In the same year, the Russian leadership, according to Fedorov, discovered that the Soviet treasury was practically empty. Then they decided to determine the amount for which it would be possible to sell Karelia to Finland: $ 15 billion. It was also planned to sell the Kuriles and Pytalovo. Fedorov told about this back in 2007 in a column published in the newspaper Argumenty Nedeli.

In the same year, he gave the Helsingin Sanomat an interview in which he suggested that Foreign Minister Paavo Väyrynen and President Mauno Koivisto were aware of these plans. Now it turned out that the Finnish leadership was not aware of the sale option, since it was discussed behind closed doors. President Koivisto died the year before last, and Väyrynen confirmed to HS that he knew nothing.
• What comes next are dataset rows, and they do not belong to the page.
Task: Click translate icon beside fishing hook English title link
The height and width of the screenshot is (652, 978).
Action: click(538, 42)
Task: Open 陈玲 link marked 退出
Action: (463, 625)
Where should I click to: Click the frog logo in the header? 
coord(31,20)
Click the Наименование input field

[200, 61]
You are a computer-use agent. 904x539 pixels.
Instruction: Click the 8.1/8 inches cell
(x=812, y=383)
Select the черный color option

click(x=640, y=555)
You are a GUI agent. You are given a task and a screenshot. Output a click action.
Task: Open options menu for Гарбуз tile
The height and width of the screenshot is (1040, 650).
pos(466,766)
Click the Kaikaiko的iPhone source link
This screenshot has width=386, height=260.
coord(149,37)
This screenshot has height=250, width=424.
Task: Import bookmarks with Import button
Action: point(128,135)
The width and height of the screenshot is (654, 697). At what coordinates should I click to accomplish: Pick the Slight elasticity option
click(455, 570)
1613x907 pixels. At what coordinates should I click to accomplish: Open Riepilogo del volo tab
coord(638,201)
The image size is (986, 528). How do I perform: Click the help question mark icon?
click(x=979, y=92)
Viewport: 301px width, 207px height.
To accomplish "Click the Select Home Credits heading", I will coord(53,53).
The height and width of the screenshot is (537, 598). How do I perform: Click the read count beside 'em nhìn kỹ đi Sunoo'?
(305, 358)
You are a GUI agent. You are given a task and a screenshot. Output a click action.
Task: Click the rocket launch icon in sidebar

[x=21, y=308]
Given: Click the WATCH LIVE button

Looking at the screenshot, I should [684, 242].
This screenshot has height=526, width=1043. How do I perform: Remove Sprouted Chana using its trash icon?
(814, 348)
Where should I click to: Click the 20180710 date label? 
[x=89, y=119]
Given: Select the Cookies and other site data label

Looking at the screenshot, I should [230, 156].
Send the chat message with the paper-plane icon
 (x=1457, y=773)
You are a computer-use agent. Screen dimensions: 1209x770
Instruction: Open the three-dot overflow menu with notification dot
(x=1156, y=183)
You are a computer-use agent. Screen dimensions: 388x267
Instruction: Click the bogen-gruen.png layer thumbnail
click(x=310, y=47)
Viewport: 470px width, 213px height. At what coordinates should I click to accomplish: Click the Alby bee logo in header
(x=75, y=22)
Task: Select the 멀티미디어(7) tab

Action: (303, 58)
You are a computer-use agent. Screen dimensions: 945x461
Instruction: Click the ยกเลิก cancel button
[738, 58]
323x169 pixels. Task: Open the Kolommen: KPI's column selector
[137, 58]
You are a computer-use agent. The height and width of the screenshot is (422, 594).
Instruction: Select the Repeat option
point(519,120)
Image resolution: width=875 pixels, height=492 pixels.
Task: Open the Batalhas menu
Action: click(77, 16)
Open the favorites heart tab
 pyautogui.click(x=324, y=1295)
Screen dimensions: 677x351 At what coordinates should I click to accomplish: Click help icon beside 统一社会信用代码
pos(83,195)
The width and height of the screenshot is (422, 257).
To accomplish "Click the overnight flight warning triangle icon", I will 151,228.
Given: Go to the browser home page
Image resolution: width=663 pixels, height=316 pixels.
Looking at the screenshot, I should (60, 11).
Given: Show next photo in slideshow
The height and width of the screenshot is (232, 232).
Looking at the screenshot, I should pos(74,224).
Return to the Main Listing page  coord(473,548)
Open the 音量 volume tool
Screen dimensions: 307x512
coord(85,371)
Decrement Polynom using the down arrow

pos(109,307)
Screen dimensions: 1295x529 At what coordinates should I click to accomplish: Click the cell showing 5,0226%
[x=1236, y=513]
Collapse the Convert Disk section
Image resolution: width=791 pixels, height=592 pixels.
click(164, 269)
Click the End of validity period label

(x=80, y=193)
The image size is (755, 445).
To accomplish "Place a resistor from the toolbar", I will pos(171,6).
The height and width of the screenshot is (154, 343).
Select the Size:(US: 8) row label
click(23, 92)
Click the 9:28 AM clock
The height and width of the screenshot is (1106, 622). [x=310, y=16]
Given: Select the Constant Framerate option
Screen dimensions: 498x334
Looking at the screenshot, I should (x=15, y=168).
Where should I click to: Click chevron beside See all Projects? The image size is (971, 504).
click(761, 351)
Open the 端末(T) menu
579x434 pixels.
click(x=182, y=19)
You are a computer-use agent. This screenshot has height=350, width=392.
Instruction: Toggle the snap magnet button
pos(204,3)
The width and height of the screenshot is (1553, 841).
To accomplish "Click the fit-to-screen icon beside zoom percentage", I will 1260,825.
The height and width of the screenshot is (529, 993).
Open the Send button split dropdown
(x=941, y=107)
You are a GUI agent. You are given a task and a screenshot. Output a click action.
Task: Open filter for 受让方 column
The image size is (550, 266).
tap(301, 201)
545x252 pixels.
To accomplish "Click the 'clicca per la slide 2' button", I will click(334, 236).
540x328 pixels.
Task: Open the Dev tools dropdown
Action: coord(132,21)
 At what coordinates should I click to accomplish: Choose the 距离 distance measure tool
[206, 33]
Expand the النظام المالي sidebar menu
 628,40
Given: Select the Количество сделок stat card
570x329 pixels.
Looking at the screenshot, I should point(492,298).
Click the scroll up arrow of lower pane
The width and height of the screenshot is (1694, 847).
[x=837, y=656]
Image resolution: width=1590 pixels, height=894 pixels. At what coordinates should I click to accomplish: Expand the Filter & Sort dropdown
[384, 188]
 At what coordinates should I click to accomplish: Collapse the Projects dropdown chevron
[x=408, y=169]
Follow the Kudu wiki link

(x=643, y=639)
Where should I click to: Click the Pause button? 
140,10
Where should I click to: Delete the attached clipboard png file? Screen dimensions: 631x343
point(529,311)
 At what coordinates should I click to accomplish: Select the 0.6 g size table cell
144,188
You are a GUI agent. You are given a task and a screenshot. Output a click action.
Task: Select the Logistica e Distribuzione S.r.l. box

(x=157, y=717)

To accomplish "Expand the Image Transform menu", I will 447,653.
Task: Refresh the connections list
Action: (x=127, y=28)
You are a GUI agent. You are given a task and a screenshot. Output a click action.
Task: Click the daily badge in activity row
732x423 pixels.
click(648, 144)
Fedorov's 2007 column was a kind of response to the material of the newspaper "Kainuun Sanomat", which said that in 1991-1992. In the military garrison of Santakhamin, on the orders of Koivisto, calculations were made of how much money Russia would have to pay for the return of Karelia and how much to spend on infrastructure restoration. According to the newspaper, Finland was ready to pay 64 billion Finnish marks to Russia, and was preparing to spend 350 billion marks on repairs. In terms of modern money, the amount was much less than the calculations of the Russian side. Koivisto, who was retired at that time, denied the information published in Kainuun Sanoman.

According to Andrey Fedorov, the issue of Karelia was raised in one form or another until 1994. Then it was decided that the issue of returning the Karelian lands was closed and that Russia would independently develop the region and build cross-border cooperation.

Andrey Fedorov is the son of Vladimir Fedorov, who from 1967 to 1973 was in charge of working with the Communist Party of Finland at the Soviet embassy in Helsinki. The family lived from 1969 to 1996 in the Töölö district, and Andrei went to a Finnish-Russian school.